I programmatori e i ragazzini con le mani deformate. I salotti buoni e la prostituzione minorile. Gli sniffatori dei Palazzi e gli ovuli inghiottiti. La finanza mondiale e gli infiniti rivoli dell’economia sommersa e illegale. Le firme dell’alta moda e gli stracci delle lavoranti minorenni. La prima non potrebbe esistere senza il finto scandalo della seconda. E’ la guerra tra nord e sud, quella che c’è sempre stata.
La città è là, a due passi, con le sue case di mattoni e cemento, le macchine, le luci, il benessere, la politica e il potere. Organizzata a gironi che più si allontanano dal centro più non sembrano appartenere allo stesso genere umano.

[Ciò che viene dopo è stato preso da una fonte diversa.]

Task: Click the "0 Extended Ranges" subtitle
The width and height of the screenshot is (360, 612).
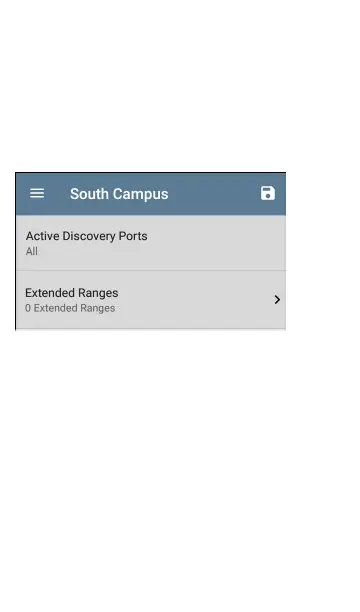Action: pyautogui.click(x=70, y=308)

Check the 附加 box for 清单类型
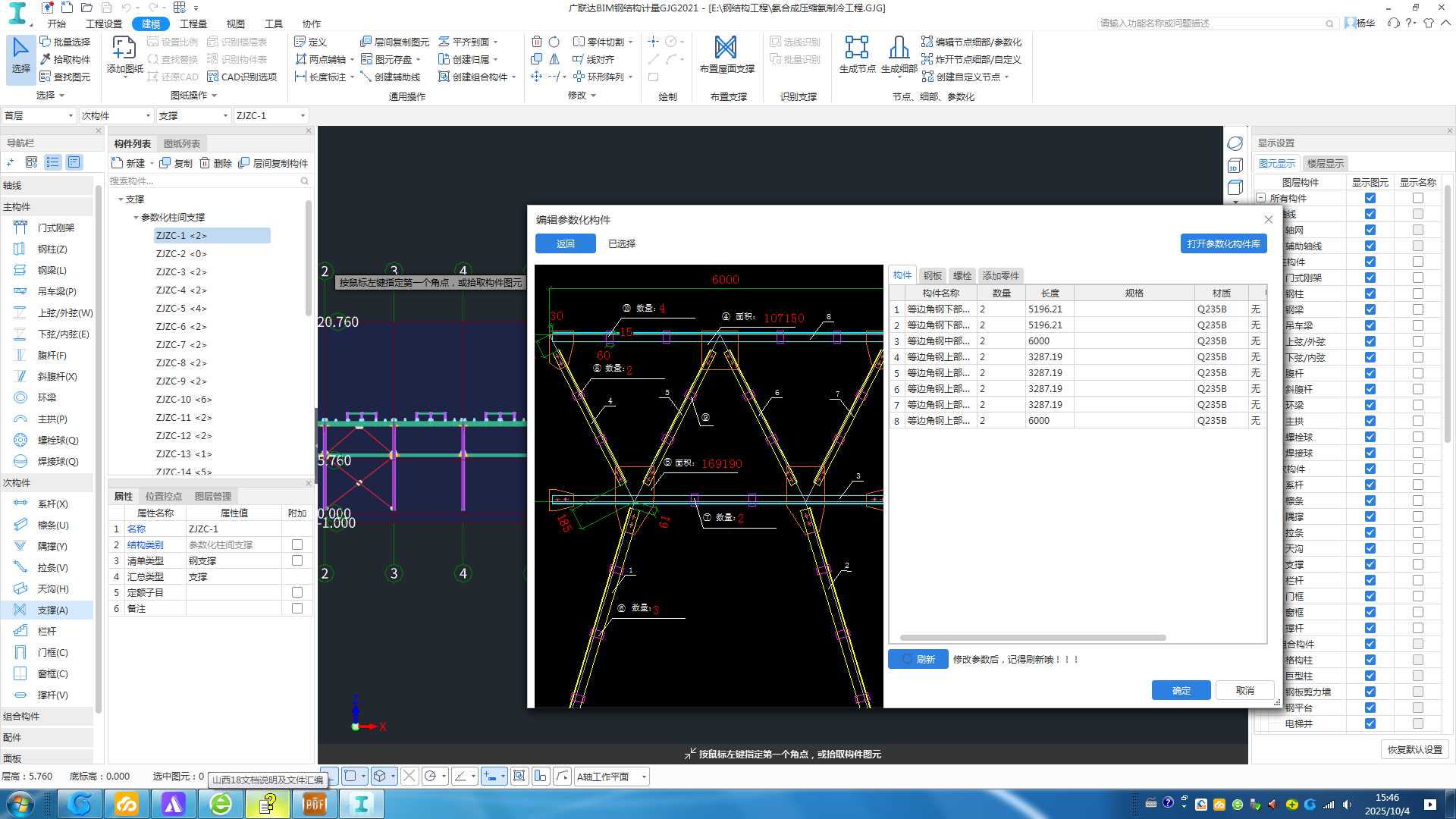297,560
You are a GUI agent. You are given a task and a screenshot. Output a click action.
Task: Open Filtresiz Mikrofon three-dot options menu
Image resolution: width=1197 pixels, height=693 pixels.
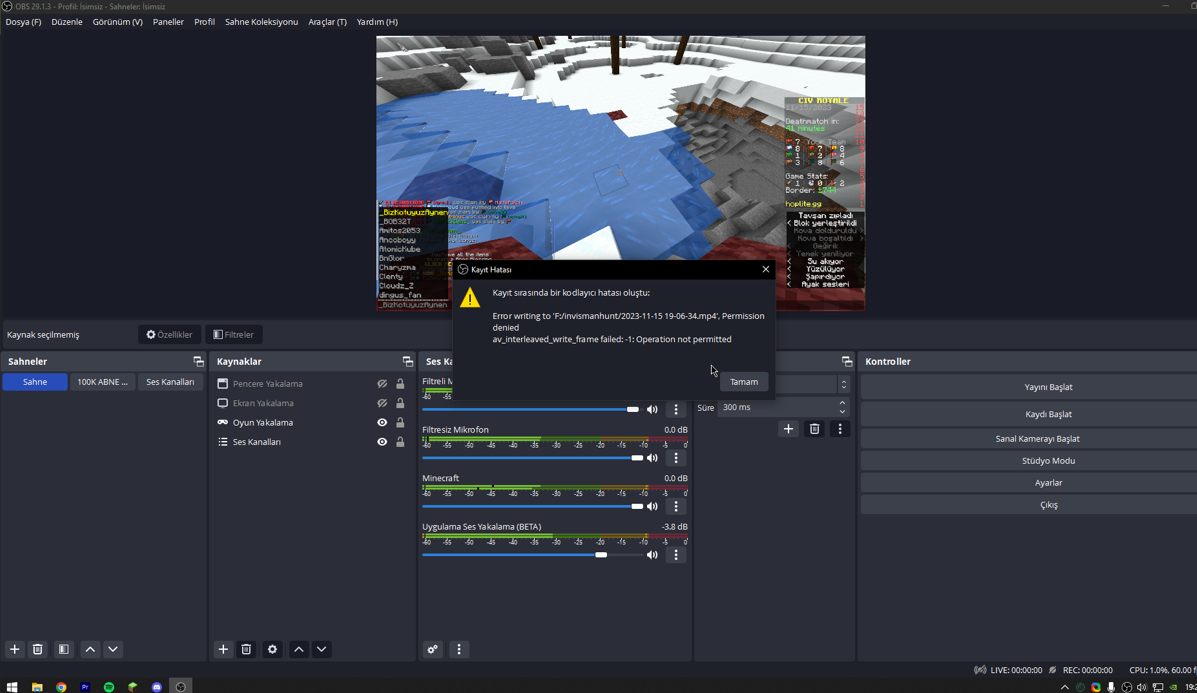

Non sono più i luoghi delle occasioni di incontro, di mescolanza, di scoperte, di riscatto. Sono fortini respingenti per i plebei che vi transitano solo per offrire servizi, che altro non è previsto possano fare. Che, scaduto il tempo, debbono rimettersi in marcia per i loro luoghi, oltrepassando i tanti muri alzati.
Muri di diffidenza, di diversità di andatura, di padronanza di spazi. Muri controllati dalla complicità di élite aggrappate ai brandelli del privilegio di somigliarsi. Gli uni hanno bisogno degli altri ma non si mischiano, non comunicano.
Sono tutte così le città. Dal primo al quarto mondo. Le differenze sono di grado non di modello. La tanto declamata universalità delle sorti progressive mostra la sua faccia decrepita e cattiva. E’ la povertà a creare la ricchezza, col prelievo forzato delle risorse e il trucco degli interessi di un debito inesauribile. Il passato e il futuro è scritto in tutta evidenza. L’ho sempre saputo.